Mas há mais que pode ser feito para tornar a avaliação menos propensa a preconceitos. Uma ferramenta simples e de baixo custo é uma rubrica bem formulada na qual os critérios de classificação são definidos com antecedência, delineando para os professores exatamente quais critérios - incluindo gradientes dentro desses critérios - eles usarão para avaliar o trabalho dos alunos. “As rubricas são uma maneira de desacelerar esse processo de pensamento”, diz David. O objetivo é criar um padrão contra “a cognição automática que filtra e influencia o comportamento”. Ao forçar uma desaceleração, a rubrica permite que os professores “comparem o trabalho com os critérios reais de desempenho.
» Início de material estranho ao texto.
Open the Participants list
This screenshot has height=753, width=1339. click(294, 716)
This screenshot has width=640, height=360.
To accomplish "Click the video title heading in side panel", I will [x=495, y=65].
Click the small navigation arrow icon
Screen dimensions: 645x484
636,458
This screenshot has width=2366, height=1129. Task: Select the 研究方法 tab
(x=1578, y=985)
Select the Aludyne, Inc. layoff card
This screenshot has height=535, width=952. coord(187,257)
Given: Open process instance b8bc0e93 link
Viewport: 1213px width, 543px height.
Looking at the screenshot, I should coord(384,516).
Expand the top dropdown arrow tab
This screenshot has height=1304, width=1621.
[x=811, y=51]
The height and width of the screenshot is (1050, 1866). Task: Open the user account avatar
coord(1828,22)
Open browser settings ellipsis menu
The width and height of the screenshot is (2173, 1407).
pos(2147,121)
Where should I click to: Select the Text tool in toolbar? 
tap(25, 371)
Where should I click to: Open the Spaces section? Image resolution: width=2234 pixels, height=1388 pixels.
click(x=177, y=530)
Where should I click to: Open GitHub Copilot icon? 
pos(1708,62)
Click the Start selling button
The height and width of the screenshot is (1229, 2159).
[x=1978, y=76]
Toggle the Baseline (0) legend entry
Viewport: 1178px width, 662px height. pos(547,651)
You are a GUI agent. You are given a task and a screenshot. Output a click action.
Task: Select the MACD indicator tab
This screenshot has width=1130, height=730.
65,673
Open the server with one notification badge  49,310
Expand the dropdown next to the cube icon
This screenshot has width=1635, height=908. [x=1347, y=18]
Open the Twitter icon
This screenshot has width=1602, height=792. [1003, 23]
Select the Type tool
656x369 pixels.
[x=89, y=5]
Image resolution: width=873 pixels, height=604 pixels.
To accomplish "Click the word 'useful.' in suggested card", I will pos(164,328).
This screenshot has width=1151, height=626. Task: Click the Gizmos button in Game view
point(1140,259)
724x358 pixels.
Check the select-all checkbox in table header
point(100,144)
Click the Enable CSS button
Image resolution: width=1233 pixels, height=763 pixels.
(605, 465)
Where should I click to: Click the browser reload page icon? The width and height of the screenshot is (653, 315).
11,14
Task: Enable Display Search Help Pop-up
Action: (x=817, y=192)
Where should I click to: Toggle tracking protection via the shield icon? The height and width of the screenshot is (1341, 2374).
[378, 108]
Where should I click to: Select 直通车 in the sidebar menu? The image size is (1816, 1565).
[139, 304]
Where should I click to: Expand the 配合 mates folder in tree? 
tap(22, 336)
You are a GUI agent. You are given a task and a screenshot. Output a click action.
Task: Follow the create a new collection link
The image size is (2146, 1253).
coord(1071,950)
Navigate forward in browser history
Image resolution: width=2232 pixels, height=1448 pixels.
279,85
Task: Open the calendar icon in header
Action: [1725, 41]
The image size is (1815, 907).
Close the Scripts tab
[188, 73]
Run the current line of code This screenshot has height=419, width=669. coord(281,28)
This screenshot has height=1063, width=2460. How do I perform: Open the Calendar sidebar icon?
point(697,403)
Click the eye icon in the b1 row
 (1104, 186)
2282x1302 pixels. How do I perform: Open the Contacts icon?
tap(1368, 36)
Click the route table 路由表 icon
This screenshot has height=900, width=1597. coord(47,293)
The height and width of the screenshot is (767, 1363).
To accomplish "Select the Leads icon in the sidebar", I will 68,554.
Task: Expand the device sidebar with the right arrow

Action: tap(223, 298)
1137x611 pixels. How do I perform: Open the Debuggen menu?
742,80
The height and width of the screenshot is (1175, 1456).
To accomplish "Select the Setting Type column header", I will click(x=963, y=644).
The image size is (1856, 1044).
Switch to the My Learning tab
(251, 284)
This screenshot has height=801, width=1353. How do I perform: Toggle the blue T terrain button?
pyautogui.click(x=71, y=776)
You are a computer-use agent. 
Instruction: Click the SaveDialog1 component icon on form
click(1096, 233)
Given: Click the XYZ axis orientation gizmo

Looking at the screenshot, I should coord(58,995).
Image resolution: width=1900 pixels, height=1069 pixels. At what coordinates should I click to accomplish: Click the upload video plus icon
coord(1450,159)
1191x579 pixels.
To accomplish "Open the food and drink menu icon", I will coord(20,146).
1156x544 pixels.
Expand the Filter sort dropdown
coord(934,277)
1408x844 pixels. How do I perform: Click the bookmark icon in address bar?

É uma oportunidade para que o impacto do viés seja reduzido, em vez de simplesmente agir de acordo com uma reação instintiva”.


No estudo, quando os professores avaliaram as duas amostras de escrita usando uma rubrica com critérios de classificação específicos - que incluíam padrões como: falha em recontar um evento, tenta recontar um evento, reconta um evento com algum detalhe ou fornece uma descrição bem elaborada da recontagem de um evento – em vez de uma escala geral de notas, a diferença de notas foi quase eliminada.


Outra maneira simples de reduzir o viés é fazer com que os colegas às vezes verifiquem o trabalho uns dos outros – em um rápido check-in semanal ou quinzenal, por exemplo, ou em um ambiente regular de comunidade de aprendizado profissional. “Pode ser trabalhar com colegas da sua sala para comparar os tópicos da redação e observar como os professores avaliaram esses mesmos pontos com base na rubrica estabelecida”, diz David. “Há boas evidências de que mesmo apenas a consciência de que o trabalho das pessoas será revisado por critérios específicos diminui o nível de viés que é mostrado no trabalho.”


O professor de matemática do Ensino Médio Jay Wamstead usou uma prancheta para acompanhar sua gestão de sala de aula e conversas por um mês, um esforço focado “para verificar os espaços em minha pedagogia onde o preconceito e o viés estavam se manifestando”. Sua lista rastreava seus hábitos em áreas como disciplina, chamada das mãos levantadas, e com quem ele mais conversava ou brincava. “Se você acompanhar esses aspectos por um mês, poderá descobrir algo surpreendente na forma como interage com os alunos. Eu sei que sim”, escreve Jay. “Mas isso me deu algo para trabalhar, um plano para fazer e um item de ação para consertar. Eu sei que está apenas arranhando a superfície, mas me deu um lugar para começar.”


Finalmente, a pesquisa mostra que o viés implícito tende a surgir quando estamos cansados, sobrecarregados e estressados ​​– fatores que assediam a vida profissional de muitos professores. “Sabemos que o viés implícito tem mais influência no comportamento quando você está sob estresse, quando está cansado ou quando há algum tipo de restrição de tempo”, conclui David. Tornar-se ciente dessa tendência durante a avaliação é útil, mas quando as escolas se comprometem genuinamente a reduzir esses fatores contextuais - garantindo que os professores tenham tempo suficiente para avaliações, por exemplo, e que possam fazer o trabalho em um ambiente onde não seja distraído e pressionado — isso pode fazer uma diferença real.